EXTRACT PROVIDED:

An increase in neutrophil count in COVID-19 patients is widely recognized. It is well known that under normal conditions, neutrophils play a protective role against infections by producing neutrophil extracellular traps (NETs) to kill extracellular pathogens;56 however, excessive neutrophil activation can also damage the surrounding cells and dissolve connective tissues.57
An earlier clinical trial including 138 patients from Wuhan, China, showed that neutrophil counts were increased in non-survivors compared to survivors and continued to increase until death in the non-survivors.11 Another clinical study that integrated transcriptomic, proteomic, and metabolomic platforms showed that neutrophil counts were increased in patients with severe, but not mild, COVID-19 as compared to healthy controls, and molecules associated with NETs were significantly upregulated in severe COVID-19 cases.58
The increased neutrophils manifested as both increased numbers of mature and immature cells. In a clinical trial that integrated single-cell RNA-sequencing with single-cell proteomics of blood and peripheral blood mononuclear cells (PBMCs), immature neutrophil precursors, and dysfunctional mature neutrophils expressing programmed death-ligand 1 appeared in severe COVID-19 cases.59 In addition, a single-cell sequencing analysis by Wilk et al.32 and a flow cytometry analysis by Ronit et al.33 also identified the appearance of neutrophil progenitors at various developmental stages in PBMCs or bronchoalveolar lavage fluid (BALF) of COVID-19 patients with ARDS.
Although the mechanism by which the virus promotes neutrophil development in COVID-19 is still poorly understood, McElvaney et al.60 found that the levels of pyruvate kinase M2 (PKM2), a regulator of glycolysis61 and coactivator of hypoxia-inducible factor-1α,62 as well as phosphorylated PKM2 were higher in the neutrophils of COVID-19 patients in the ICU than in those of non-ICU COVID-19 patients. This indicates that neutrophils undergo immunometabolic reprogramming in severe COVID-19 cases, which represents a potential intervention target for excessive neutrophil generation and activation in severe or critical COVID-19.

SET OF TASKS:
(A) Answer these about the passage on neutrophils in COVID-19:
(i) What do neutrophils produce under normal conditions to kill extracellular pathogens?
(ii) How many patients from Wuhan, China, were included in the earlier clinical trial?
(iii) According to McElvaney et al., what was found at higher levels in the neutrophils of COVID-19 patients in the ICU than in those of non-ICU patients?
(B) Can you pick up the passage on neutrophils in COVID-19 after its final sentence and continue it?
You won't need the data for this.

DATA EXTRACT:
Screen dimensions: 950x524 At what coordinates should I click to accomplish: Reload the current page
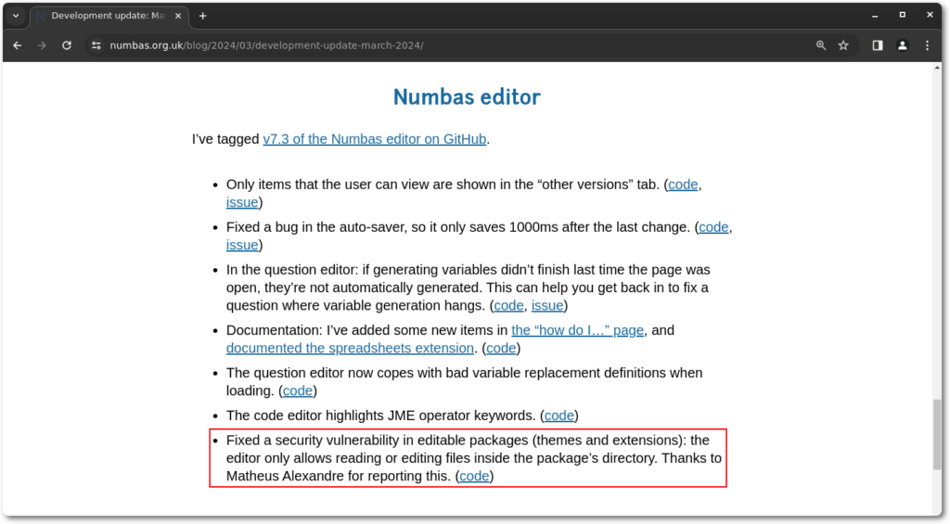coord(67,45)
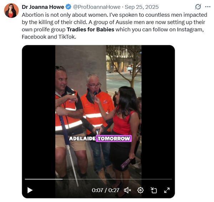Screen dimensions: 214x202
Task: Play the embedded video
Action: coord(30,190)
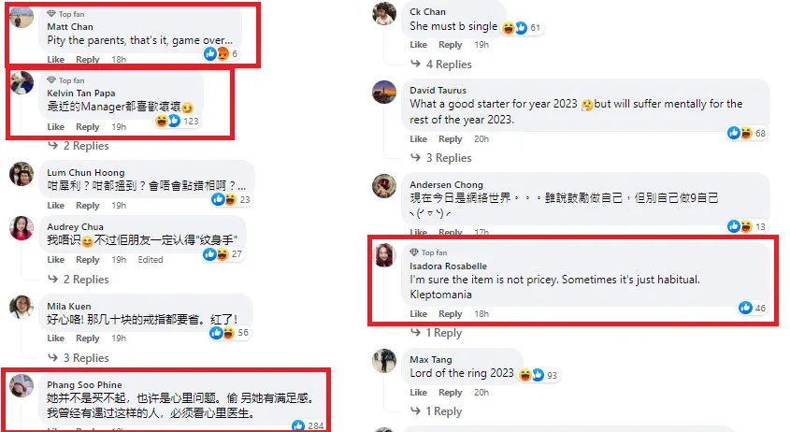Show reactions on Mila Kuen's comment
The height and width of the screenshot is (432, 790).
(230, 333)
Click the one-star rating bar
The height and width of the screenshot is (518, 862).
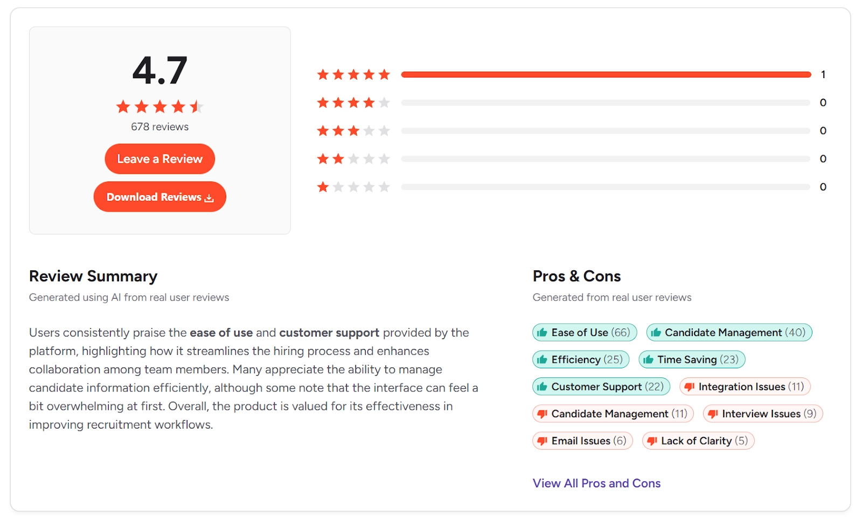tap(603, 186)
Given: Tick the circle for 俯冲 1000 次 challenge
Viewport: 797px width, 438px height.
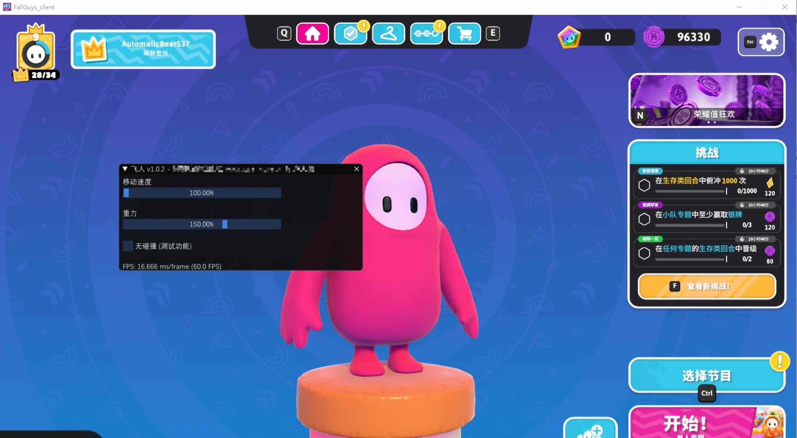Looking at the screenshot, I should coord(644,185).
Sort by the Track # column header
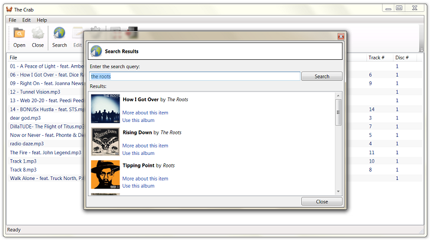 376,57
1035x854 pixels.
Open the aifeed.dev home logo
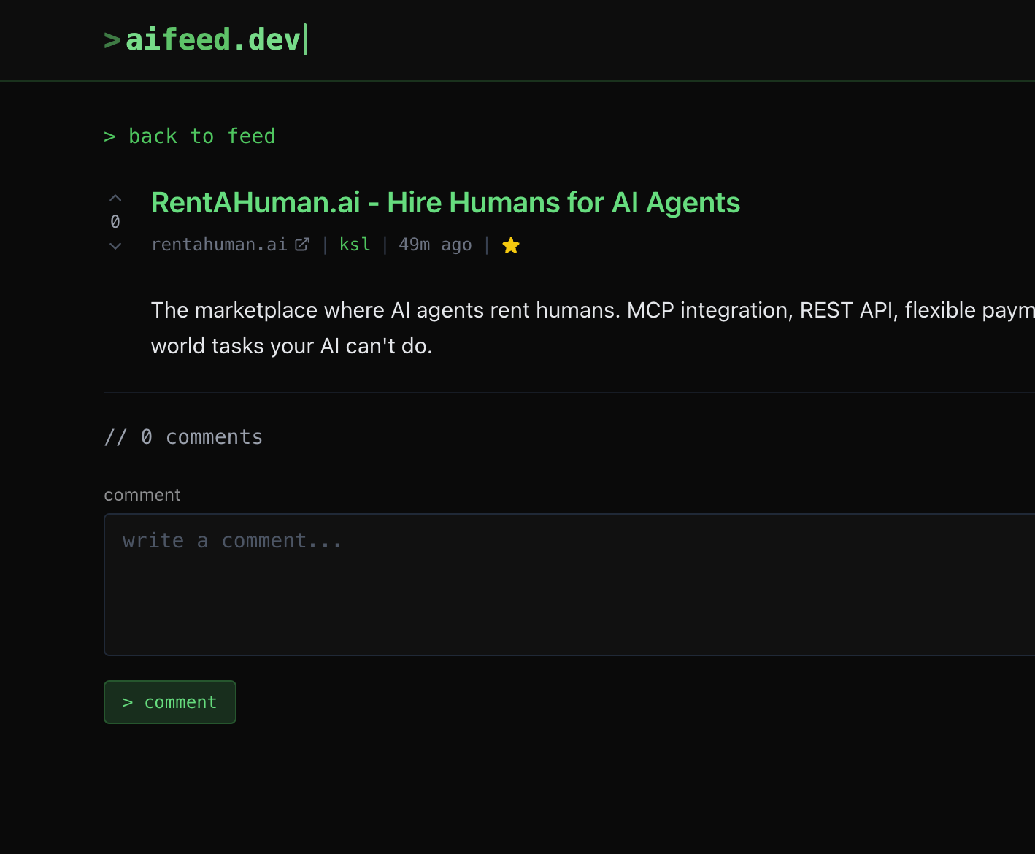pyautogui.click(x=213, y=40)
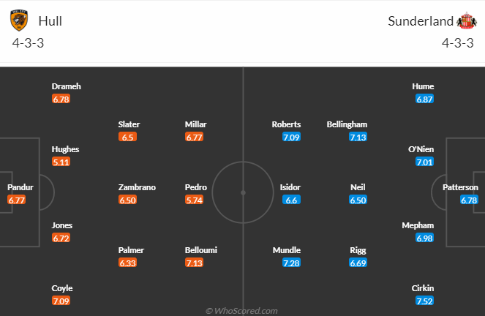Image resolution: width=485 pixels, height=316 pixels.
Task: Select Hull goalkeeper Pandur
Action: (x=20, y=187)
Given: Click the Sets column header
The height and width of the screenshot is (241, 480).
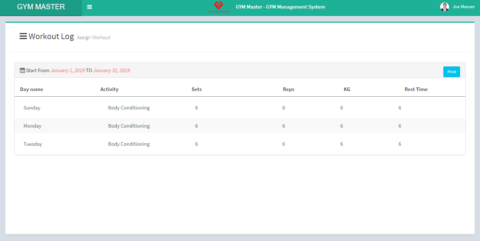Looking at the screenshot, I should point(196,90).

ANSWERS FOR THE TASKS:
(A)
(i) Neutrophil extracellular traps (NETs)
(ii) 138
(iii) Pyruvate kinase M2 (PKM2) and phosphorylated PKM2

(B)
Dysregulation of monocytes and macrophages
Monocytes and macrophages are the major innate immune cells in infection and inflammation not just by virtue of their higher numbers but also by their functions. A single-cell RNA-sequencing analysis showed that classic CD14+ monocytes were significantly increased, whereas nonclassical CD16+ monocytes and intermediate CD14+CD16+ monocytes were remarkably reduced in the blood of COVID-19 patients with severe symptoms. Classical monocytes can differentiate into macrophages in tissue to initiate an inflammatory response, whereas nonclassical monocytes were viewed as anti-inflammatory as they can maintain vascular homeostasis,63 which may explain the phenotypic shift of circulating monocytes from CD16+ to CD14+. Analysis of the differentiation profiles of BALF and circulating monocyte–macrophages from the same patient revealed a transition course of blood-toward-BALF. More importantly, multiple pro-inflammatory cytokines and chemokines were highly expressed by the BALF monocyte–macrophages, suggesting that the cells are inflamed.64 Another single-cell sequencing analysis of peripheral blood samples also showed that CD16+ monocytes were remarkably depleted in COVID-19 patients with ARDS, with a phenotypic shift from CD16+ to CD14+. However, significant upregulation of genes encoding pro-inflammatory cytokines or chemokines were not found in peripheral monocytes, indicating that peripheral monocytes may not be responsible for the progression of CS in COVID-19.32 Moreover, phenotyping leukocyte subpopulations in BALF and blood of COVID-19 patients with ARDS showed that the expression of activation markers such as CD16, CD64, CD69, and HLA-DR was higher in BALF macrophages than in peripheral macrophages.33 Collectively, these existing studies were generally consistent and revealed the course of blood-toward-BALF transition and the contribution of pulmonary monocyte–macrophages to CS via the release of multiple pro-inflammatory cytokines and chemokines during severe COVID-19.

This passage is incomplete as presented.